Our findings also suggest that explicitly asking whether the drug treats a particular consequence can interfere with consumers’ ability to distinguish between disease information and product information. This outcome may have occurred due to schematic information processing; the consequence-recognition items are consistent with benefits one might expect the drug to treat, and thus it is easy for consumers to inappropriately identify them as drug benefits (Betts & Hinsz, 2013). On the other hand, the open-ended responses show that participants in the integrated ad conditions were more likely to spontaneously recall consequences as product benefits, suggesting that the results cannot be explained away solely as a function of “false memory.”
Implications
This research has implications for policy development. Our results suggest that presenting disease awareness information in a separate ad together with a product information ad is better than integrating the information, but is not sufficient to prevent consumers from confusing disease awareness and product information. Thus, our results lend support to the idea that to avoid confusion, disease information and product information should be distinct in terms of appearance and not conjoined. More extensive separation of information may be required to prevent transference of potential consequences to the product—completely separating the ads in terms of look and proximity, although not examined in this research, may be ideal. Future research should investigate the impact of proximity of disease awareness and product claim materials. The objective of such strategies should be to promote accurate perceptions and understanding about product attributes.

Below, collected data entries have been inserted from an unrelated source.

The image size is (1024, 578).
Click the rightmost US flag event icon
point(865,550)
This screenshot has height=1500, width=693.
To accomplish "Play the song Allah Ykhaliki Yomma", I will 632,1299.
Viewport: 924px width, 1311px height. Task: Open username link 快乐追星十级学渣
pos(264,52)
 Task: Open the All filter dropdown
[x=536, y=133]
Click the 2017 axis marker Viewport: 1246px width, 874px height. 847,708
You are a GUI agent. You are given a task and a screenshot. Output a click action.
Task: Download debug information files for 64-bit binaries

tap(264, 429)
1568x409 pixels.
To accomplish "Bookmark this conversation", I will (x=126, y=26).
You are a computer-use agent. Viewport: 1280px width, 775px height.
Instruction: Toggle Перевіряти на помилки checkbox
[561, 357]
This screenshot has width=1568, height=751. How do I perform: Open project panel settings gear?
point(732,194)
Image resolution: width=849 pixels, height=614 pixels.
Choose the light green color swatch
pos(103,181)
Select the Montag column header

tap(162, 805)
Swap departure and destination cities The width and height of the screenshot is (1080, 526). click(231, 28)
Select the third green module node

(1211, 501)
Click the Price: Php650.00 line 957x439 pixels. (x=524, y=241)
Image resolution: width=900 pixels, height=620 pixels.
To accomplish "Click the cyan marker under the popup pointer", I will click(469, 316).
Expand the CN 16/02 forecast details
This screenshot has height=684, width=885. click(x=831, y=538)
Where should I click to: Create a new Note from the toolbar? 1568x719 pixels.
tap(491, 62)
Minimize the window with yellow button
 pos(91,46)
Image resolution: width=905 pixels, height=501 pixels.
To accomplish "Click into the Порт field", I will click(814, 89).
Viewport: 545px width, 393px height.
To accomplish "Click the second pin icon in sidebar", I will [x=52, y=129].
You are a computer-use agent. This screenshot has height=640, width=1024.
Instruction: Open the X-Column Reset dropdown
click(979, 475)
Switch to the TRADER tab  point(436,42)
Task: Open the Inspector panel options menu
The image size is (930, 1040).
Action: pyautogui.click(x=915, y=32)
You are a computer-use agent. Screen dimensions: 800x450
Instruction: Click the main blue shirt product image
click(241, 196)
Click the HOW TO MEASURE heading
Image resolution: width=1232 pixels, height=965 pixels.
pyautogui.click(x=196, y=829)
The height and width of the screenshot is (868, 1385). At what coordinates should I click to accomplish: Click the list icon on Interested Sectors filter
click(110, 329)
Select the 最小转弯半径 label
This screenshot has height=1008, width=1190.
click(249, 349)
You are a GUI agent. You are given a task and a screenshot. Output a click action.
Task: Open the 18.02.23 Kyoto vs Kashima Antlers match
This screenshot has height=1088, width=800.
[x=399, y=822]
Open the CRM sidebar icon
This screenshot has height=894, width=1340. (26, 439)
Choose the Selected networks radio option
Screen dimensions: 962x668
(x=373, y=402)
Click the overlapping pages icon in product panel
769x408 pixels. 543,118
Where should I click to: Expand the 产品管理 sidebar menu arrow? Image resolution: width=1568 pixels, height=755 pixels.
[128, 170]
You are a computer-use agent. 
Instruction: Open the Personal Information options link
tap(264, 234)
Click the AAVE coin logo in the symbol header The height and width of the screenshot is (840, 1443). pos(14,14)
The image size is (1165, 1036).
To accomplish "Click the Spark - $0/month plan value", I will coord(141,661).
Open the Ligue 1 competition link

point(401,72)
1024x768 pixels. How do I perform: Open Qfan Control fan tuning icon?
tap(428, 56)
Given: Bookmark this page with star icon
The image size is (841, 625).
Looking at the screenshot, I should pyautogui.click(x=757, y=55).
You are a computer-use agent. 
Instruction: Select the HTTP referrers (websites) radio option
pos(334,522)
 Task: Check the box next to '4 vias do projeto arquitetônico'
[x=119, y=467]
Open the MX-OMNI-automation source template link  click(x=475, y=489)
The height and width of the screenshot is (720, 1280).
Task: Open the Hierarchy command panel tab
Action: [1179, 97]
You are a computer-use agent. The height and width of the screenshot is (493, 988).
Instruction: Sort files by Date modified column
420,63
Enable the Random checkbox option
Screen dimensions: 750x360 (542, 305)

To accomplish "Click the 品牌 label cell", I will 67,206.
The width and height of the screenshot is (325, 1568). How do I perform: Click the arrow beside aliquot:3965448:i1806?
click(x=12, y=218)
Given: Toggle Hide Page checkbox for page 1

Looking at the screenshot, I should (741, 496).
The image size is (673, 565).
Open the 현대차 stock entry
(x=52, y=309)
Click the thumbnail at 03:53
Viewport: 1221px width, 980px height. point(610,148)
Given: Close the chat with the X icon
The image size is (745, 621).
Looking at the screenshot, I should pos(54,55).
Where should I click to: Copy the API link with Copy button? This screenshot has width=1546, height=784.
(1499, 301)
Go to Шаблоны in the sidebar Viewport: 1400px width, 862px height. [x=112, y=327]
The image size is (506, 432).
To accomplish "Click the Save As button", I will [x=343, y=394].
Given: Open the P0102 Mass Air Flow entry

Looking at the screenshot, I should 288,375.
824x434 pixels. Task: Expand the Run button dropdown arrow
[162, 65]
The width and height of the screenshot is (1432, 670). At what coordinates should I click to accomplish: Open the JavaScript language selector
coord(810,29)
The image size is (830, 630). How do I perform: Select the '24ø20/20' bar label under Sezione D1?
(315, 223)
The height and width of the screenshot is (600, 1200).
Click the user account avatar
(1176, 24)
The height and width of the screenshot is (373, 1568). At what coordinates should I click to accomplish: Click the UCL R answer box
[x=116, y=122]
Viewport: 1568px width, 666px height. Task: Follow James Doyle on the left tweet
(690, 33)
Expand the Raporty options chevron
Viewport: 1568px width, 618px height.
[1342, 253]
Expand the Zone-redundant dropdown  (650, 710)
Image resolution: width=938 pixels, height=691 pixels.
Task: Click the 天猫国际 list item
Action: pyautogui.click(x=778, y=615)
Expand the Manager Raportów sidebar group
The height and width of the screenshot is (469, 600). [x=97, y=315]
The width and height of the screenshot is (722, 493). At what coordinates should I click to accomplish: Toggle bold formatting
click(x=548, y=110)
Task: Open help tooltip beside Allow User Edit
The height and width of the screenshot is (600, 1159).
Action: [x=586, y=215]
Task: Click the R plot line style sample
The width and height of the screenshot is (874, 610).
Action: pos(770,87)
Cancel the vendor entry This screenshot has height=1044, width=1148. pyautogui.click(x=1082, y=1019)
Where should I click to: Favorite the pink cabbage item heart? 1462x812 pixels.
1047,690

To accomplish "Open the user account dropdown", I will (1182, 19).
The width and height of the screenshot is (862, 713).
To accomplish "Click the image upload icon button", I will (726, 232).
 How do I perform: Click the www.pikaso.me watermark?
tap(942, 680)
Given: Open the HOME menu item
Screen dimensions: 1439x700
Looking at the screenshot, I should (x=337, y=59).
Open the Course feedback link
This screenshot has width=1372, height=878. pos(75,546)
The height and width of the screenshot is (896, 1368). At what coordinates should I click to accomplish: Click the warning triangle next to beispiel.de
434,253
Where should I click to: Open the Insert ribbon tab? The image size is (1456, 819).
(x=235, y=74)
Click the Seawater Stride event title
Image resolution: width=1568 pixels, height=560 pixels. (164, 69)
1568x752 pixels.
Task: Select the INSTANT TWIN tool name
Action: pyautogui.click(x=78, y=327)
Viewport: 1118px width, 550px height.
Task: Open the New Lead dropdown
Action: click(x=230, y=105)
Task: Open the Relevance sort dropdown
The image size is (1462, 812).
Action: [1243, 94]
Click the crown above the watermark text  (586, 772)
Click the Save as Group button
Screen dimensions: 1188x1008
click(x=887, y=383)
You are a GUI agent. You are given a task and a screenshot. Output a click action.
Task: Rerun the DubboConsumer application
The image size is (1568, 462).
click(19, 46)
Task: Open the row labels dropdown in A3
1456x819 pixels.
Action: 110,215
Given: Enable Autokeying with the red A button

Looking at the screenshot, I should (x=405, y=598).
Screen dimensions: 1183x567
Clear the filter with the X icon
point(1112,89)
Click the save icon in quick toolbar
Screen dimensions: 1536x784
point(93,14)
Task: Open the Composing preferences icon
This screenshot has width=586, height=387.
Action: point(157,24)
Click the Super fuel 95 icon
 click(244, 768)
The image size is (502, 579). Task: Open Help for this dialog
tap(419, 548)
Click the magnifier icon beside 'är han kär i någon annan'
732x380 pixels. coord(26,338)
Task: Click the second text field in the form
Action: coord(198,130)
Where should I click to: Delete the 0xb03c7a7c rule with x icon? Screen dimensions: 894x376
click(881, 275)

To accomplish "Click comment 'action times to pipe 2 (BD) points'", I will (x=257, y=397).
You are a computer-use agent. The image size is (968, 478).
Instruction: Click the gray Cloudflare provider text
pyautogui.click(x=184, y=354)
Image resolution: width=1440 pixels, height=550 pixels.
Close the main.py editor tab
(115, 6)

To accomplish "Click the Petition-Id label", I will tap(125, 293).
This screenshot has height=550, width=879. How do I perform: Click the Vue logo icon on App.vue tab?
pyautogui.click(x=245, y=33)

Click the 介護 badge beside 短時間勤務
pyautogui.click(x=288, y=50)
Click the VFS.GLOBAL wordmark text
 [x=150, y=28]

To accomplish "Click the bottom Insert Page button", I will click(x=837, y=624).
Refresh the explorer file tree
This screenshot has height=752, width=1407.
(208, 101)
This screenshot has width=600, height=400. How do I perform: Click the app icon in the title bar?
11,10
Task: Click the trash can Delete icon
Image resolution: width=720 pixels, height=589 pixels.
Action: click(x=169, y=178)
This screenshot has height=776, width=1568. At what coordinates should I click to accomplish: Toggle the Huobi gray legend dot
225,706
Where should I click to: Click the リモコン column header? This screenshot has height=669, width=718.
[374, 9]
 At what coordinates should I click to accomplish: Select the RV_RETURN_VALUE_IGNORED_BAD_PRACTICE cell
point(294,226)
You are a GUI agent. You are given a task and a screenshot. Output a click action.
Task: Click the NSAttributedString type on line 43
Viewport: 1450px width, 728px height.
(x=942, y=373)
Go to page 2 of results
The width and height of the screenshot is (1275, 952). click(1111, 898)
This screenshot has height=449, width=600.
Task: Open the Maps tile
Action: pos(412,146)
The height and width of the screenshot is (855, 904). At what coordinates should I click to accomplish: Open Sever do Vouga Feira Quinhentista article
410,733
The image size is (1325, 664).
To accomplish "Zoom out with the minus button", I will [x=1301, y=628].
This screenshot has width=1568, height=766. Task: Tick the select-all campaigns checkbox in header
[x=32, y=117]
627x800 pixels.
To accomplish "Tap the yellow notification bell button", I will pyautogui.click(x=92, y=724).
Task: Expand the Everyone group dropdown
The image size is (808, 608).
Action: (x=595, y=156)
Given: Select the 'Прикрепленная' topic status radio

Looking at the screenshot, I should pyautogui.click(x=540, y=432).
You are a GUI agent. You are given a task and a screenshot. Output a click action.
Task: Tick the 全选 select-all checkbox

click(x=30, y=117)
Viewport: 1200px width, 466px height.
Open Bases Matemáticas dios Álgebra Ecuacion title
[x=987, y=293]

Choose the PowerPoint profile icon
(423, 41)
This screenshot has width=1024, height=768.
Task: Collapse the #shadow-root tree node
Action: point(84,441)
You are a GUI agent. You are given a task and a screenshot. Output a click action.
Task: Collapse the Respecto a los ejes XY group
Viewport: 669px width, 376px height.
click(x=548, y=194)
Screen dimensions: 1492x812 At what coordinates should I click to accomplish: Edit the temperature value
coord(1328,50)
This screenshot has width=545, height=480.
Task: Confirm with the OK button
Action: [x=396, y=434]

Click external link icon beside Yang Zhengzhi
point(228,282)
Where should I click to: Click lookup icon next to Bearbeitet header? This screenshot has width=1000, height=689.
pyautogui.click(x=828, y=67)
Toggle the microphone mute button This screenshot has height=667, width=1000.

Historically, FDA has supported communication of accurate health messages about diseases and treatments because such communications provide important public health information. This goal remains important, and so pharmaceutical sponsors should exercise care to ensure that drug benefits are appropriately understood and not confused with disease awareness information such as consequences or causes of the disease.
Footnotes
This article reflects the views of the authors and should not be construed to represent FDA’s views or policies.